* Dokument:
#####
Aber 1945/46, als alle Ordnungen aus den Fugen waren, war er
wieder da und warf sich dem Chaos und der Auflösung entgegen.
Als Staatssekretär im Bayrischen Arbeitsministerium suchte er,
neue Grundlagen sozialpolitischen Wirkens zu legen. Er gönnt
sich selbst keine Ruhe und keine Schonung. Wenn es gelungen ist,
in erstaunlich kurzer Zeit wieder so etwas wie festen Boden zu
schaffen, dann darf Griesers Name mit an erster Stelle genannt
werden; Wiederaufbau der Kriegsopferversorgung in Bayern, die
Sorge, daß die Versicherungsträger wieder arbeiten und ihre
Menschen betreuen konnten, das geglückte Auffangen der Flut der
Heimkehrer und Gefangenen, das bayerische Blindengeldgesetz, der
Ausbau der Sozialversicherungsrechtsprechung, das bayrische
Betriebsrätegesetz, sein Arbeiten im Stuttgarter Länderrat, im
Frankfurter Wirtschaftsrat und später im Bundesrat –
vergebliches Beginnen, im Rahmen dieser kurzen Zeilen auch nur
in etwa andeuten zu können, was Grieser gearbeitet und getan
hat: Das muß dem sozialpolitischen Historiker vorbehalten
bleiben.
#####
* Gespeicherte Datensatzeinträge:
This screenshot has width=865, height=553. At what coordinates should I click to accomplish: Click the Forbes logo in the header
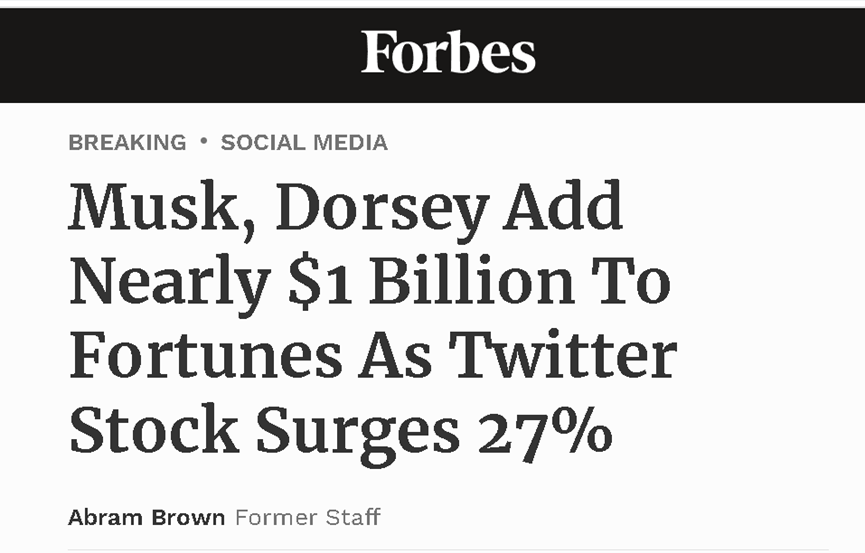pyautogui.click(x=448, y=53)
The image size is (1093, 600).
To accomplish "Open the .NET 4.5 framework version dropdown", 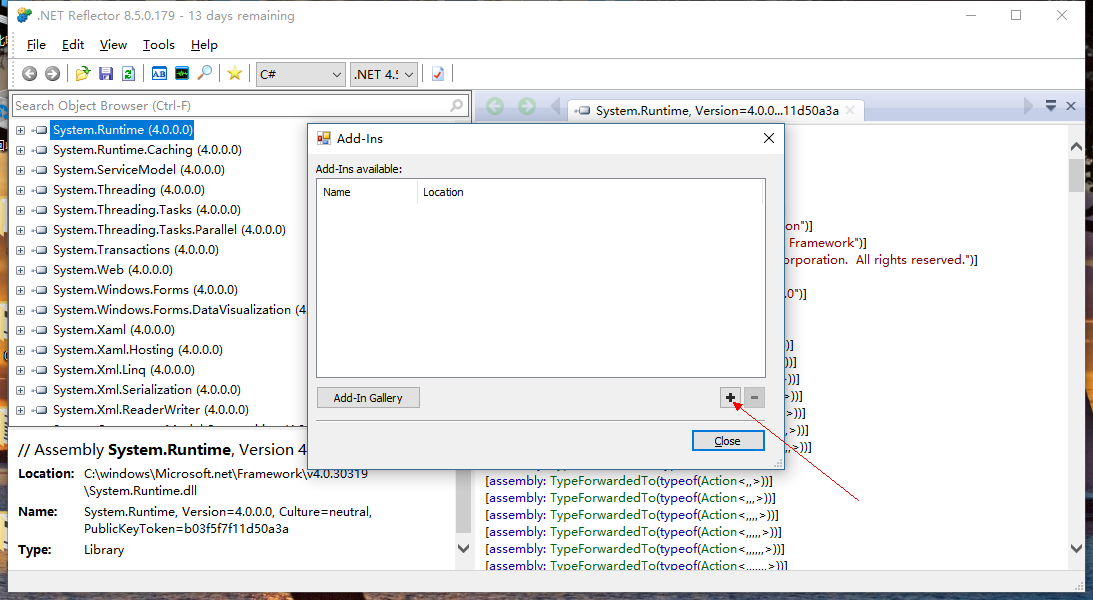I will click(384, 74).
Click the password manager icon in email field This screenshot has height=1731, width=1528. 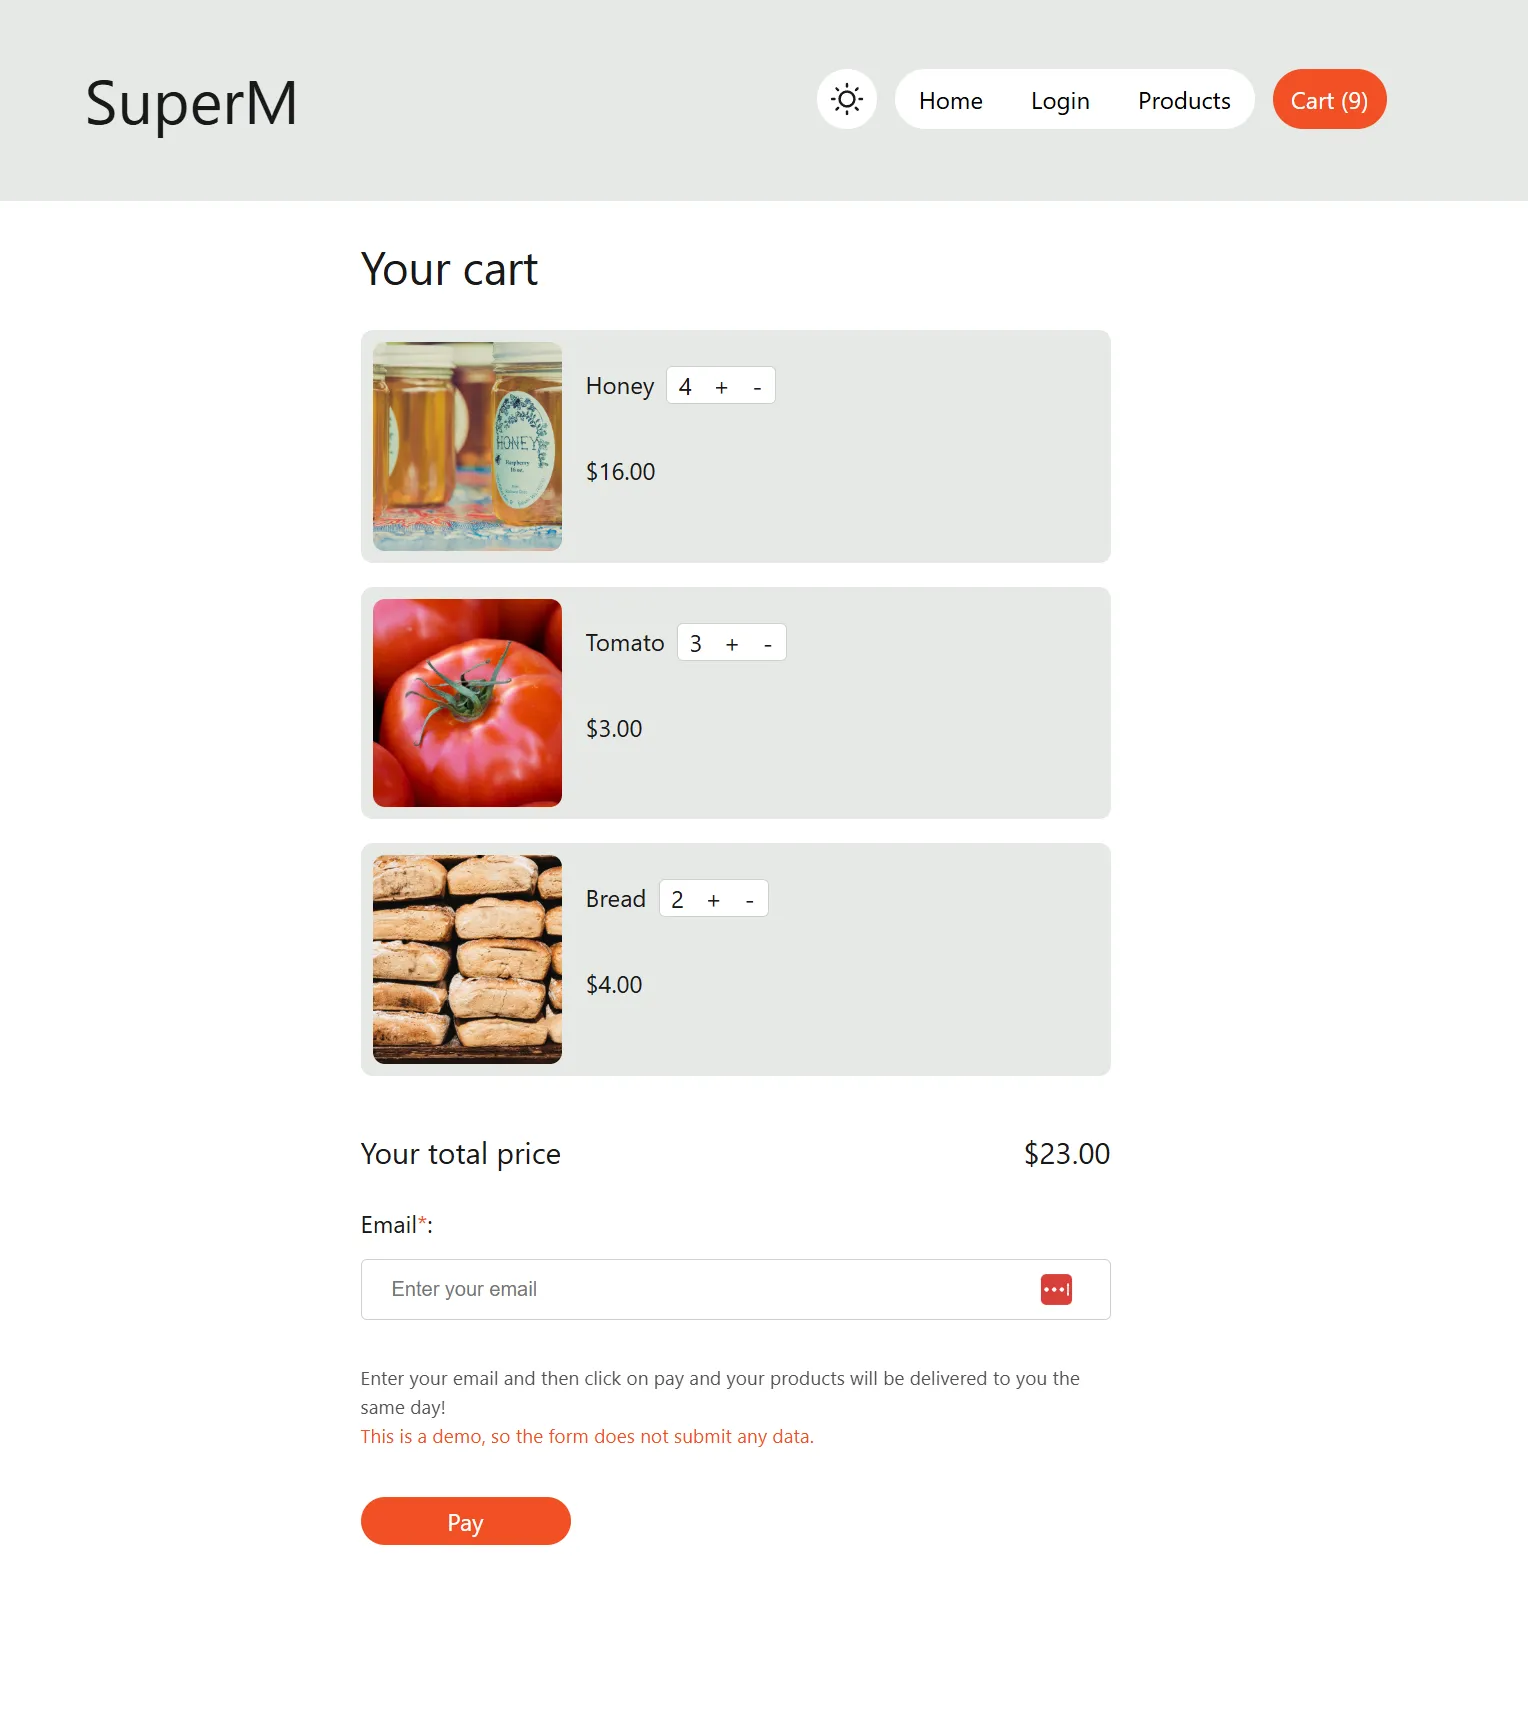pyautogui.click(x=1056, y=1289)
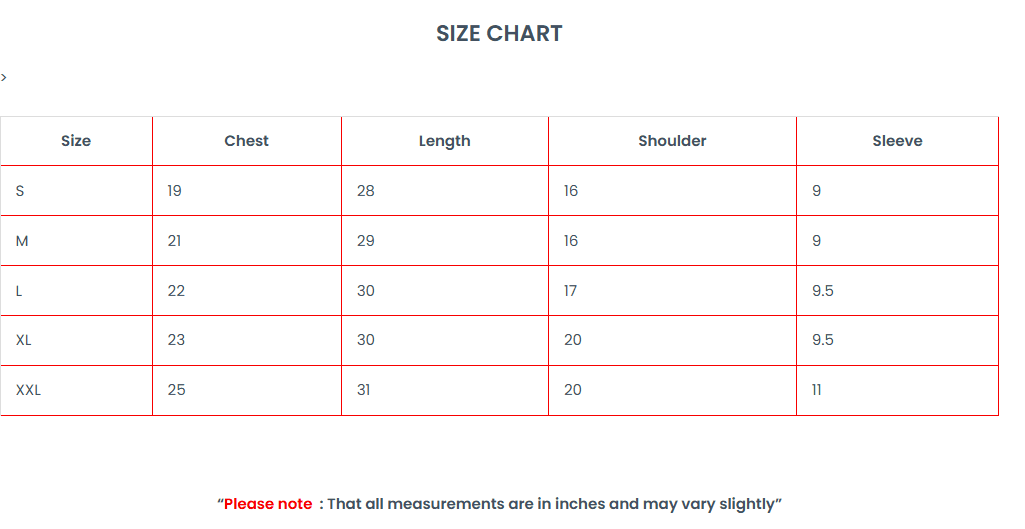This screenshot has width=1025, height=529.
Task: Click the L size row label
Action: [x=19, y=291]
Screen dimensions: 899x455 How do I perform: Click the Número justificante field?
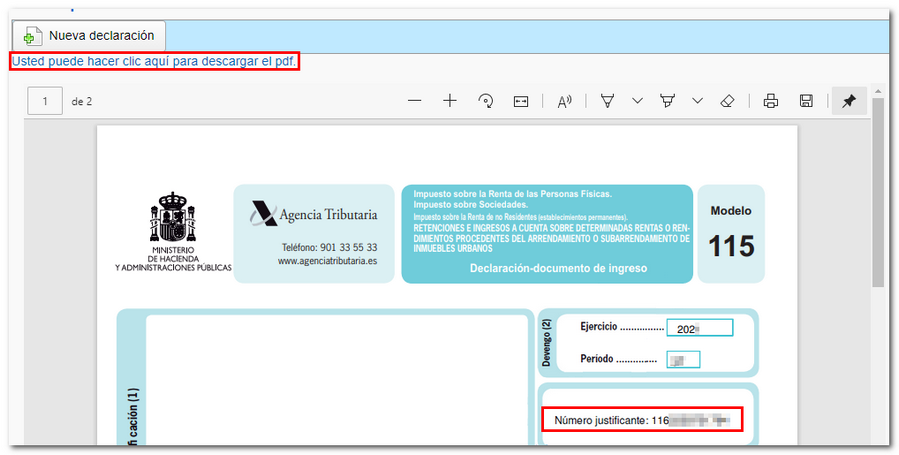pyautogui.click(x=641, y=420)
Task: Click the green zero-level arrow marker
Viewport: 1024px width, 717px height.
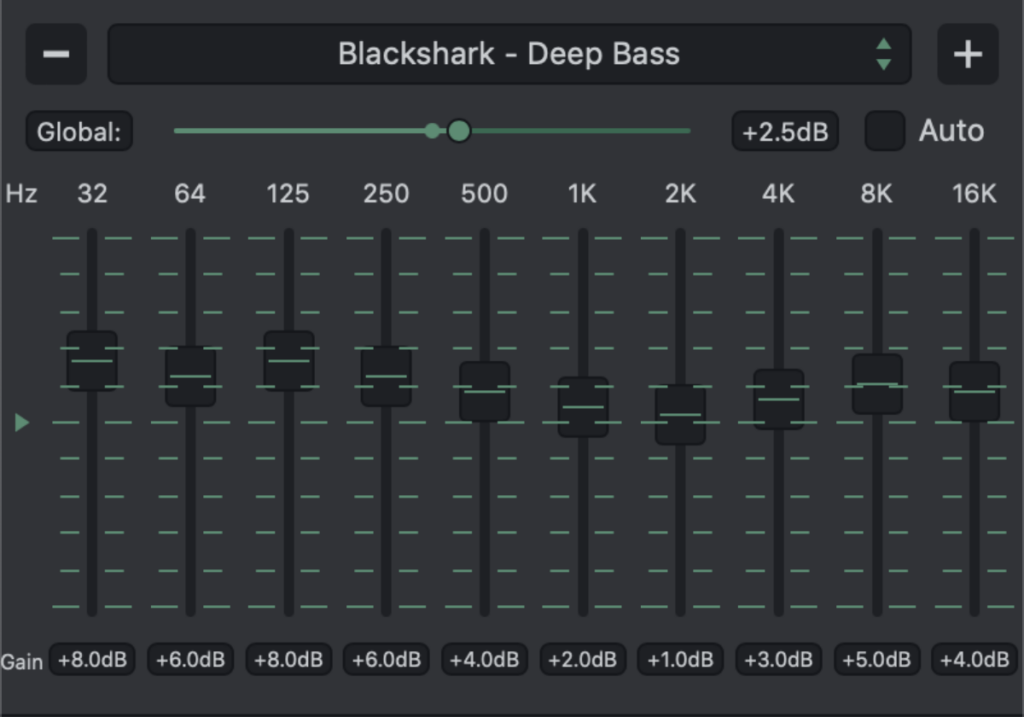Action: pos(22,423)
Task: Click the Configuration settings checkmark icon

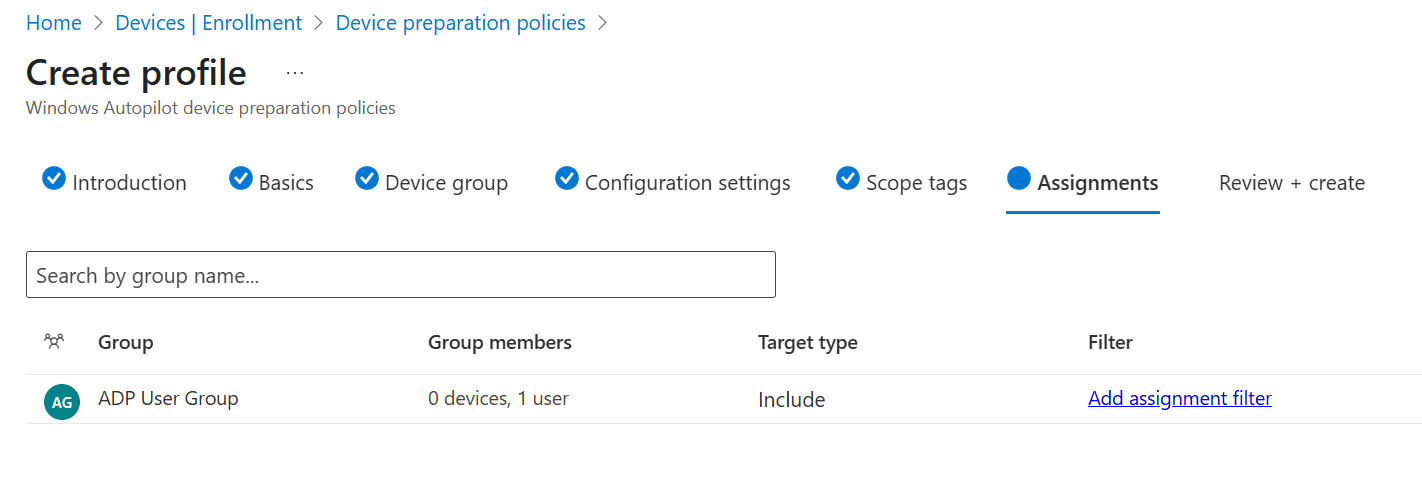Action: pyautogui.click(x=567, y=179)
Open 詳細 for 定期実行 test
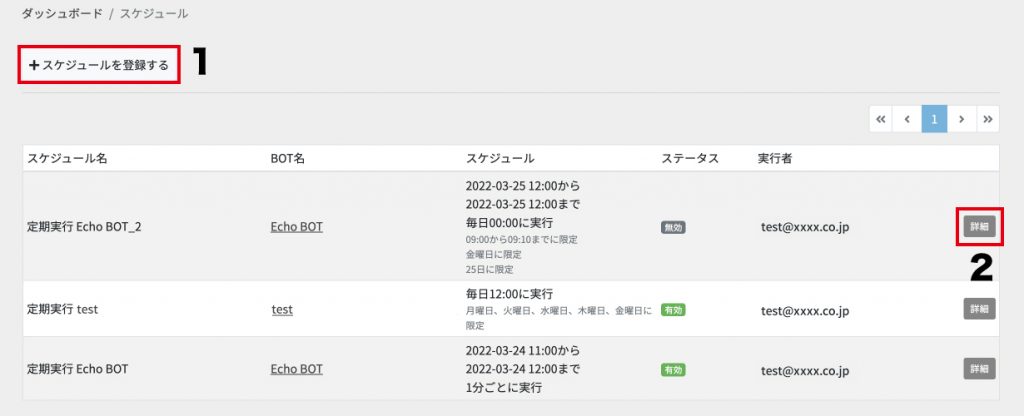Image resolution: width=1024 pixels, height=416 pixels. (x=980, y=309)
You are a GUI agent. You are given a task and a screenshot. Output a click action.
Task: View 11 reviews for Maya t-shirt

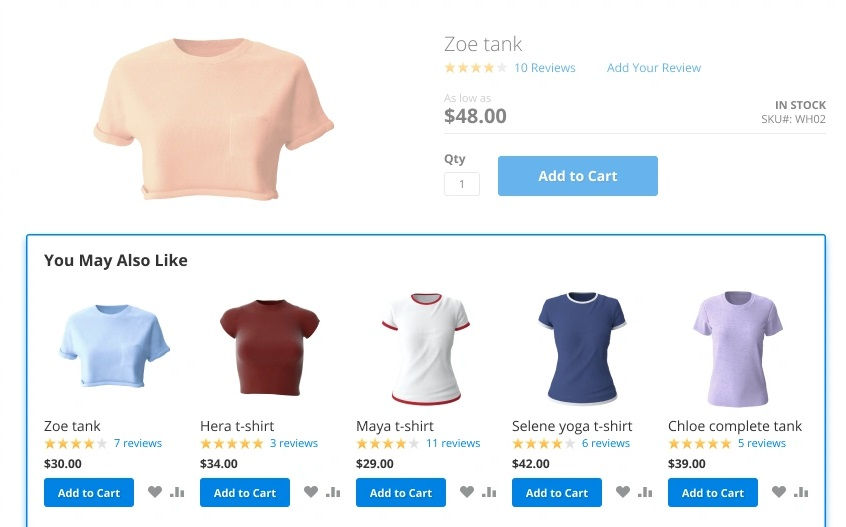453,443
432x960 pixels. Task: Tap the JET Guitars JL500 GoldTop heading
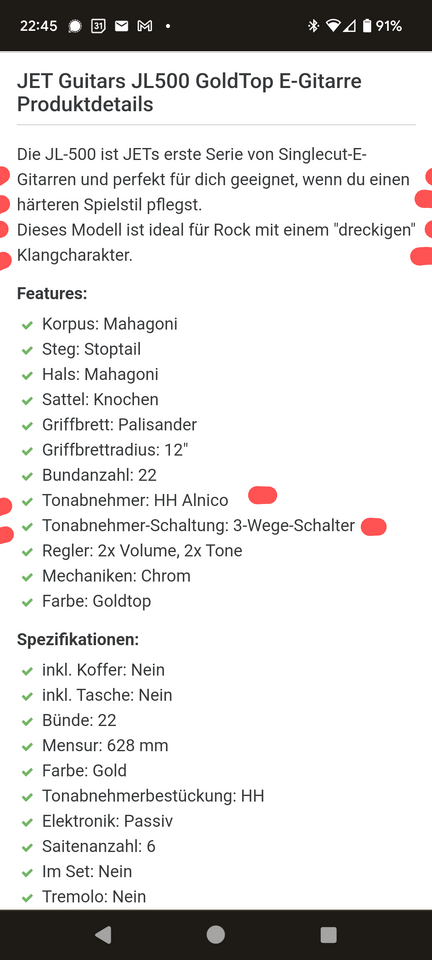pos(189,92)
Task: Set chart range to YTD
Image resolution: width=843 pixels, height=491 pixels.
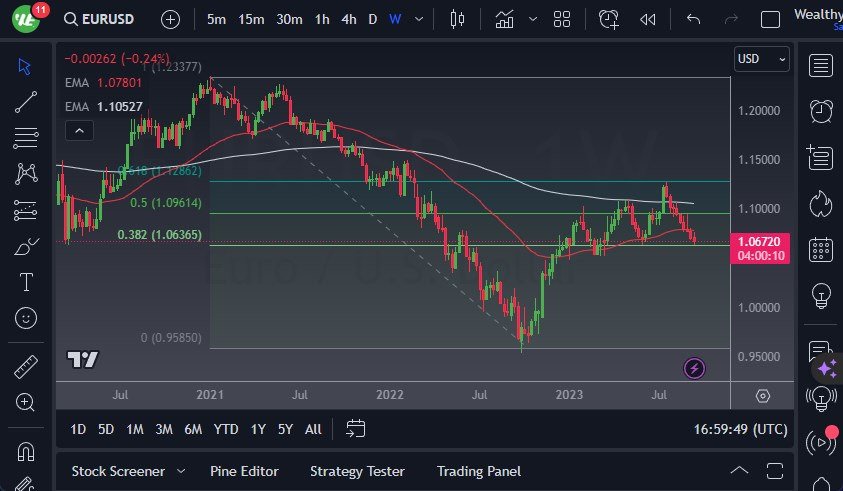Action: [226, 429]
#####
* Aufgaben:
(1) Fassen Sie im Text über Griesers sozialpolitisches Wirken den Absatz, der mit „Aber 1945/46“ beginnt, als knappe Stichpunktliste zusammen, ohne seine wesentlichen Fakten auszulassen.
(2) Setzen Sie den Text über Griesers sozialpolitisches Wirken nach seinem letzten Satz fort.

* Lösungen:
(1)
- 1945/46 war Grieser wieder da und stellte sich dem Chaos und der Auflösung entgegen.
- Als Staatssekretär im Bayrischen Arbeitsministerium suchte er neue Grundlagen sozialpolitischen Wirkens zu legen und gönnte sich dabei weder Ruhe noch Schonung.
- Dass in kurzer Zeit wieder fester Boden entstand, ist maßgeblich mit seinem Namen verbunden:
  - Wiederaufbau der Kriegsopferversorgung in Bayern
  - Sorge dafür, dass die Versicherungsträger wieder arbeiten und ihre Menschen betreuen konnten
  - Auffangen der Flut der Heimkehrer und Gefangenen
  - bayerisches Blindengeldgesetz
  - Ausbau der Sozialversicherungsrechtsprechung
  - bayrisches Betriebsrätegesetz
  - Arbeit im Stuttgarter Länderrat, im Frankfurter Wirtschaftsrat und später im Bundesrat
- Eine auch nur annähernde Darstellung seiner Arbeit bleibt dem sozialpolitischen Historiker vorbehalten.

(2)
Wer
in seiner Nähe oder gar mit ihm arbeiten durfte, mußte
den großen Menschen Grieser achten. Fachkenner und Fachkönner
mag es mehr geben. Grieser war mehr als ein großer Fachmann. Er
war ausgeprägte Persönlichkeit; Treue war seine
hervorstechende Eigenschaft. Er lehnte Opportunisten und
Menschen ab, die den Mantel nach dem Winde hängen. Er war ein
Mensch der Wahrheitsliebe, der Meister des Wortes und der Feder
gebrauchte nie Superlative. Er war aber vor allem ein Mensch, in
dessen Brust ein Herz schlug, das nur Gerechtigkeit, noch mehr
aber Liebe zu seinen Nächsten kannte.
Dr.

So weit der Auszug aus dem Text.